NORTHWEST CORNER — Since 1972, Torrington based FISH (Friends in Service to Humanity) has operated the largest emergency homeless shelter in the Northwest Corner, along with a food pantry for residents in the area.
Due to the COVID-19 pandemic, FISH is now experiencing unprecedented challenges.
Despite the challenges, FISH Executive Director Deirdre Houlihan DiCara said that the organization continues to operate its programs.
“I’m knocking on wood because the virus has not yet entered FISH,” DiCara said in an interview with The Winsted Phoenix. “We pray that will continue to be the case. We are facing challenging times during the pandemic.”

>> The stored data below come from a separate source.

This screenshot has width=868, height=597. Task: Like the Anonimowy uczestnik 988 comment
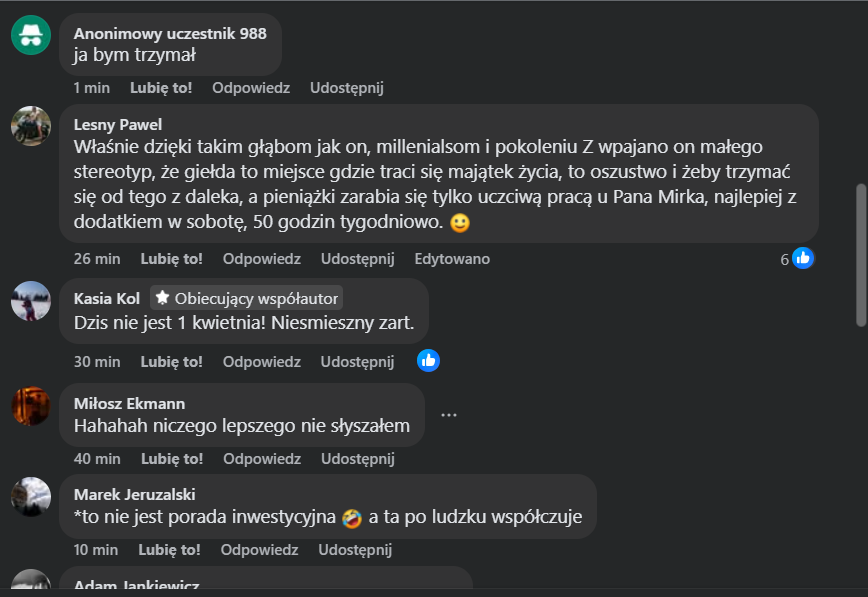pos(161,88)

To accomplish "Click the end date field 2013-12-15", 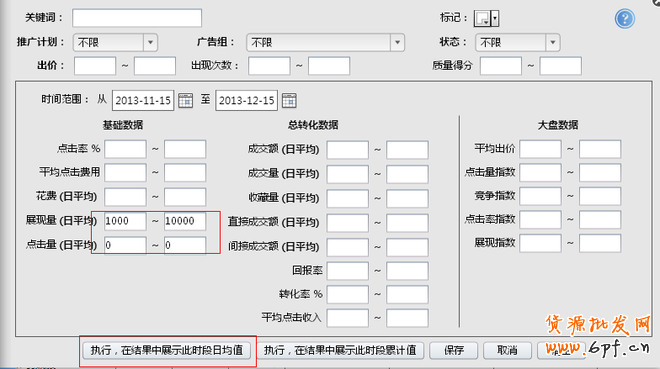I will [x=246, y=101].
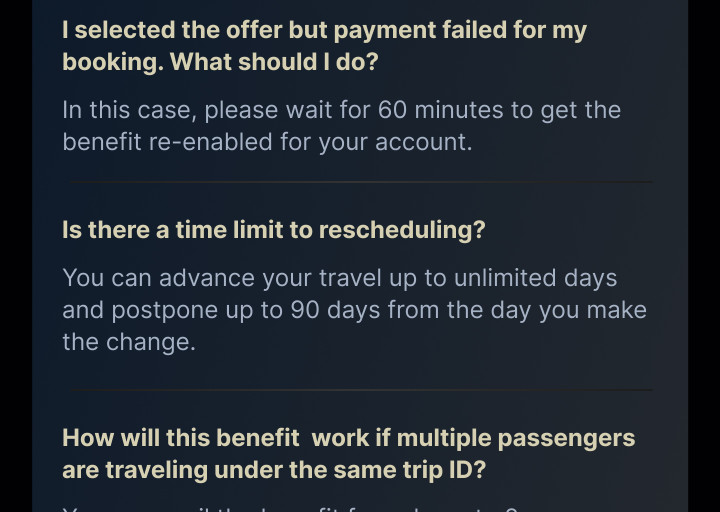
Task: Click the 60 minutes wait answer text
Action: point(341,125)
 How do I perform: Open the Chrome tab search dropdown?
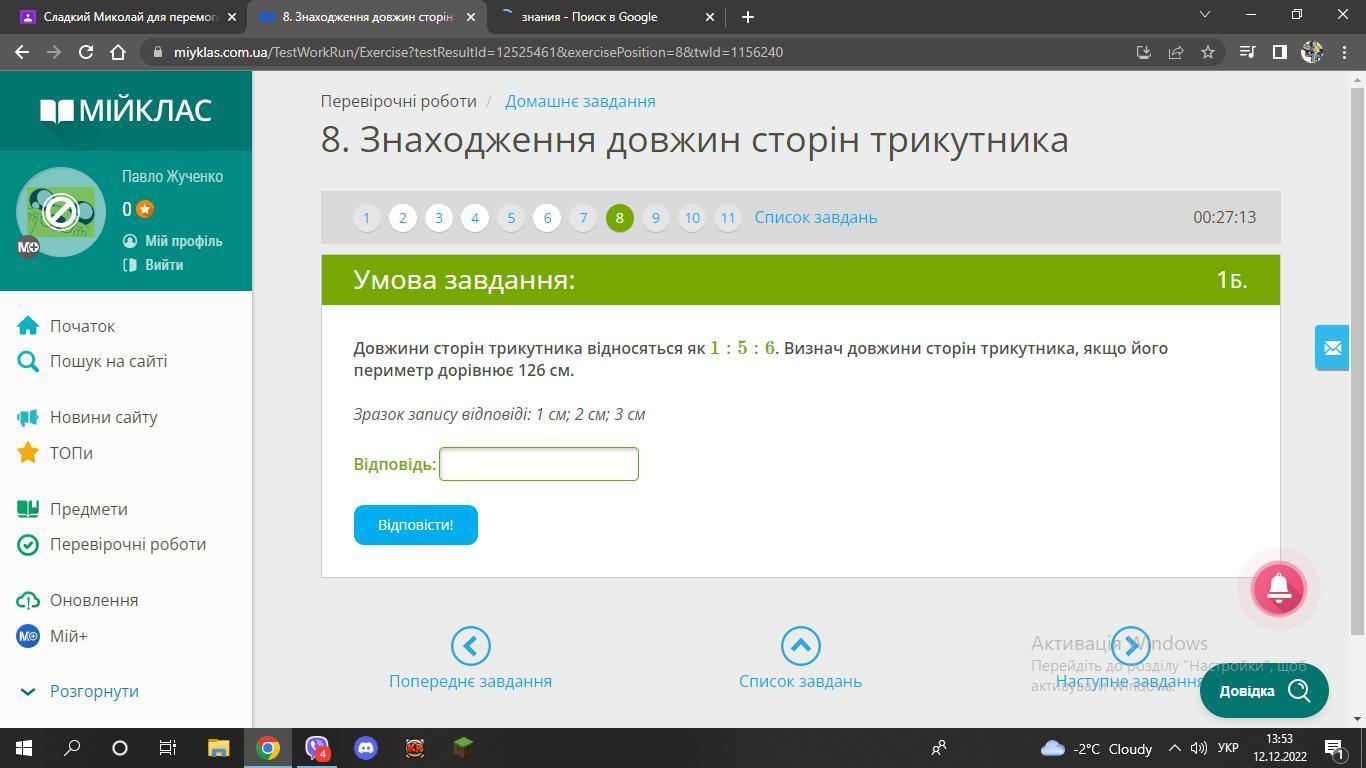pyautogui.click(x=1204, y=16)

At the shelter, DiCara said that the organization has to create social distancing in its communal home setting by sending some of its residents to hotel.
“We moved anyone who is 60 years and older who face particular health issues,” DiCara said. “They’ve all been moved to a hotel so they all have their own rooms and bathrooms. They are not sharing communal space. There are hotels around the state that have been contracted by the state specifically for the homeless.”
DiCara said that the funds to cover hotel expenses will eventually be paid by FEMA.
“We now have 15 residents who are at the hotel and 15 who are at the shelter,” she said. “We have to feed these residents three meals a day. What’s wonderful is that thanks to friends and folks that might be seeing it on Facebook. I reached out and wonderful angels are creating dinners for me. George Noujaim’s has come forward and he has prepared so far four unbelievable feasts for folks in the shelter.”
DiCara said that other restaurants and residents have donated meals to the shelter: Winsted residents Gerri Griswold, Lucille Kelsey and Kris Kelsey, New Hartford resident Mark Cuozzo, Susan Ryan from Torrington, Wisdom House, and Joe’s Pizza and Wings.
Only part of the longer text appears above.